Fig. 8

Subcellular localization of the Cx55.5 protein isoforms in vitro. The subcellular distribution of FLAG tagged Cx55.5, FL and p11-CT proteins was determined by immunocytochemistry. All constructs were transiently expressed in NIH3T3 cells. Confocal images were collected using the LSM510 Meta system and software. Pictures shown represent single optical planes which are presented in pseudocolours for better representation of the staining intensity. Red label indicates maximal concentration. A, B) Wild-type Cx55.5 construct (WT) co-expressing the full length Cx55.5-FLAG and p11-CT-FLAG fusion proteins. (magnification in A: 40x, Scale bar = 30 μm; in B: 63x magnification, Scale bar = 15 μm). Highest concentrations occur in perinuclear regions and the nucleus. B) Higher magnification of the WT construct with a ROI (1) showing punctuate membrane label. C) FLAG-tagged p11-CT with maximal concentration in the nuclei. The arrowheads in the inset indicates the characteristic nuclear localization of p11-CT. (magnification: 40x; Scale bar 30 μm). D) FLAG-tagged FL protein encoding for the full length Cx55.5 protein only (magnification 63x, Scale bar: 15 μm). Besides lack of nuclear staining plaque-like protein assemblies occur at sites of cell contacts (indicated by arrowheads in inset 2 and 3). Such membrane bound fluorescence was not observed with the p11-CT construct. (E) Western blot analysis of cytosolic and nuclear fractions of Cx55.5-FLAG, FL-FLAG and p11-CT-FLAG transfected N2A cells. 20 μg of total nuclear and 10 μg of cytosolic protein was separated by SDS-PAGE on a 12% gel. Immunoblot detection was done using anti-Cx55.5 as primary antibody (1 μg/ml). The upper lanes represent the full length Cx55.5 protein products expressed by the Cx55.5 wildtype protein and the FL mutant.
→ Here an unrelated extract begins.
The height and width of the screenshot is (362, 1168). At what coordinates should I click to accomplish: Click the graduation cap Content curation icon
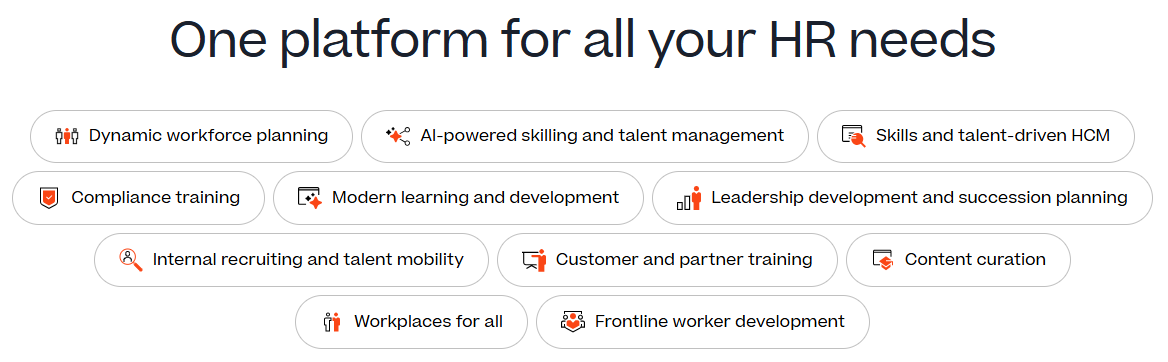(883, 260)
The middle lane refers to the p11-CT protein expressed by the Cx55.5 wildtype and p11-CT proteins, but not by the FL mutation. The lower blot depicts the β-actin control. Note that the β-actin signal in the nuclear fraction is significantly reduced despite the fact that more protein was loaded on the gel. This indicates a minimal contamination with cytoplasmic remnants.